Understanding the dynamics of the ocean floor

The team used a technique called muography imaging to see underwater activity that is hidden from view.  Sensitive detectors, placed along the length of the Tokyo Bay underwater tunnel, were able to measure naturally occurring cosmic-ray muon radiation that had passed through the sea above. These detectors formed a structure known as an undersea muographic array.

Muography has already been used to successfully image hidden structures, such as the inside of volcanos, nuclear reactors, the Egyptian pyramids, as well as finding evidence of ancient earthquakes. 

This research, published in Nature Scientific Reports demonstrated that it can now be successfully applied even under the ocean. 

When fully developed and mature this undersea muographic array could be widely and easily deployed worldwide, in vulnerable regions.  It is cheaper to build and run than more other established physical mechanisms to measure changes in sea level, such as tide gauges and buoys.  Critically, it provides highly accurate, real-time information and so is a reliable early warning system for tsunami conditions.
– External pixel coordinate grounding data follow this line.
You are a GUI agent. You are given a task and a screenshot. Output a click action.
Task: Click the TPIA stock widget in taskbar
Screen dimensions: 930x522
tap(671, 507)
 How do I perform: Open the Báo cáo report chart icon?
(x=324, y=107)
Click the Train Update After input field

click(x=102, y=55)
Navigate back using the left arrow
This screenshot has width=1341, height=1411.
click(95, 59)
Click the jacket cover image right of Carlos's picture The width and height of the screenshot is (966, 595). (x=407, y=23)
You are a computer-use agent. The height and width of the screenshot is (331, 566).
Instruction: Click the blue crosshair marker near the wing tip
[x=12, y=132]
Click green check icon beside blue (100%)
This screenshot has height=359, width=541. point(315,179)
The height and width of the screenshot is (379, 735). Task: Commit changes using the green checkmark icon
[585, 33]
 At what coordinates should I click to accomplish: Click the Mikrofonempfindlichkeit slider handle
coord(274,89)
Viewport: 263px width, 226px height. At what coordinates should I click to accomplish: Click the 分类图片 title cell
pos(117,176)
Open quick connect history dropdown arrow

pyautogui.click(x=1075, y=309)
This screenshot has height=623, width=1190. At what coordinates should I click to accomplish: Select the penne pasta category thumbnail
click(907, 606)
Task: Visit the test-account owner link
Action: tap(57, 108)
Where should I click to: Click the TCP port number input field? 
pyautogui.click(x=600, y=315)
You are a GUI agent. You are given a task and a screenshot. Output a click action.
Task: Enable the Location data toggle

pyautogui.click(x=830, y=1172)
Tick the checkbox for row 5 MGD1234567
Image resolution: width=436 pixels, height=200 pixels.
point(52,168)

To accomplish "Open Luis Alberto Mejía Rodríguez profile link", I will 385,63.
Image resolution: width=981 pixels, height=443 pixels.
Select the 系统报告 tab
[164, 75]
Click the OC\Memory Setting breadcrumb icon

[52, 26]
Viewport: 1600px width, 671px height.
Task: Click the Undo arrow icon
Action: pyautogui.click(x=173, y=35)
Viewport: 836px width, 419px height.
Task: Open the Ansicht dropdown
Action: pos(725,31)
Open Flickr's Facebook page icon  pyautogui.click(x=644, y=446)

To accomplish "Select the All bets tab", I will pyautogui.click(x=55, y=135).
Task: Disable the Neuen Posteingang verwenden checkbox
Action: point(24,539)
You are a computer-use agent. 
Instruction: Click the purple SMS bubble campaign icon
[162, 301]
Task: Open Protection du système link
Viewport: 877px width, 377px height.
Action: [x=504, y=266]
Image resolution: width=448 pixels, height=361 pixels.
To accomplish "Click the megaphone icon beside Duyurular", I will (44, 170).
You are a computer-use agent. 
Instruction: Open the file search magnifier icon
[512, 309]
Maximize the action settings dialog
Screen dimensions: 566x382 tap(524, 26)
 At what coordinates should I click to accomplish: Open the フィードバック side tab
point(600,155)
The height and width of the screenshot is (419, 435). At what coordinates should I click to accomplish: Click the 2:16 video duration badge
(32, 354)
Monitoring oceanic hazards

In a preliminary trail, a sensitive undersea muographic array, was deployed in the Tokyo Bay tunnel. The data from the detectors enabled changes in the volume of water above the tunnel to be calculated. For the first time, this accurately detected the mild overhead tsunami associated with the passage of Japan‘s 16th typhoon of 2021. The array has been operating continuously since then.

Early results from this research are promising and the team is planning a deploy similar undersea muographic arrays in other underwater tunnels globally, using both the English Channel Tunnel and the proposed tunnel in the Gulf of Finland.

Jon Gluyas, Director of the Durham Energy Institute said “We are delighted to be part of this truly international effort to use naturally occurring cosmic ray muons to monitor large-scale hazard phenomena here on Earth. The opportunity to monitor both natural and human-made hazards continuously and cost effectively using signals that owe their origin to ancient astronomical events in deep space is both exciting and humbling.”